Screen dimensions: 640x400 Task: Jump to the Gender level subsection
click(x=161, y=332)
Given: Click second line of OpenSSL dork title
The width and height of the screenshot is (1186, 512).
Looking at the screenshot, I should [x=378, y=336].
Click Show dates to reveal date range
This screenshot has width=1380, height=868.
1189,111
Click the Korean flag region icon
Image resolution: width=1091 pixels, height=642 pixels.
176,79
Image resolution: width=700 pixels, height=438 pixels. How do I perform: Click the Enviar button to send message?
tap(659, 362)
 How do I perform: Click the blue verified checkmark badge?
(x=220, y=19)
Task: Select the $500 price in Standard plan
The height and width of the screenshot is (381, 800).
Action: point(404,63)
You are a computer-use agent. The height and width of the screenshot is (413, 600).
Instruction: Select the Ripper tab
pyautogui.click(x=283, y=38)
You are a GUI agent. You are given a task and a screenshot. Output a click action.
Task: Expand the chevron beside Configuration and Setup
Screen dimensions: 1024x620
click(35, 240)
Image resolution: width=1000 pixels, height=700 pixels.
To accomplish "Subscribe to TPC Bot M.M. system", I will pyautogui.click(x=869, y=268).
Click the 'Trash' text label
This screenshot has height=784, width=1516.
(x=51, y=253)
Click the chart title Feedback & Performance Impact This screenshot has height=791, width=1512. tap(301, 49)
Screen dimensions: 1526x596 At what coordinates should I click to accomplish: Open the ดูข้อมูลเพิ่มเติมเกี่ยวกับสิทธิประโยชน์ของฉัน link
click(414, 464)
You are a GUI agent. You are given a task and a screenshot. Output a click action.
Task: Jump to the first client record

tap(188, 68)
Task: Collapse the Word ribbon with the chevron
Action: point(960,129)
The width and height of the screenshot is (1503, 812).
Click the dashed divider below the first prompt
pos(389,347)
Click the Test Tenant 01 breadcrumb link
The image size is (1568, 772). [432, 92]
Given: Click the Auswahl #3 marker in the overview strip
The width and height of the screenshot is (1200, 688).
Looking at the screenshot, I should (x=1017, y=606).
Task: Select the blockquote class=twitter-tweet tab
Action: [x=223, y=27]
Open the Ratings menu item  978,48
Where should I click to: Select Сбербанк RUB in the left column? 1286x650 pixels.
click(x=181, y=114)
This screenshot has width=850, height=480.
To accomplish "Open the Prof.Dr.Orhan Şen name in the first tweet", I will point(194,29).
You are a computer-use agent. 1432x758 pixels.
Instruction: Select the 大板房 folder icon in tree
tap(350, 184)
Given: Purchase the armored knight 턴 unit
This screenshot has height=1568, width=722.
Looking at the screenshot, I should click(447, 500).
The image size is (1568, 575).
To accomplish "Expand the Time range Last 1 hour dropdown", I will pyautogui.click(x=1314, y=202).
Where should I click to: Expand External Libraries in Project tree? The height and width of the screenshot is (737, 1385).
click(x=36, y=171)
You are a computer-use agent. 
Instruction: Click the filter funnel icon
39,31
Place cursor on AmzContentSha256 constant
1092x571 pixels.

_WHAT IS REQUIRED_
Repeat, exactly and only, the lines from the beginning of the material through the line that contains "Task: Select the $500 price in Standard plan".

_WRITTEN SOLUTION_
Screen dimensions: 640x400 Task: Jump to the Gender level subsection
click(x=161, y=332)
Given: Click second line of OpenSSL dork title
The width and height of the screenshot is (1186, 512).
Looking at the screenshot, I should [x=378, y=336].
Click Show dates to reveal date range
This screenshot has width=1380, height=868.
1189,111
Click the Korean flag region icon
Image resolution: width=1091 pixels, height=642 pixels.
176,79
Image resolution: width=700 pixels, height=438 pixels. How do I perform: Click the Enviar button to send message?
tap(659, 362)
 How do I perform: Click the blue verified checkmark badge?
(x=220, y=19)
Task: Select the $500 price in Standard plan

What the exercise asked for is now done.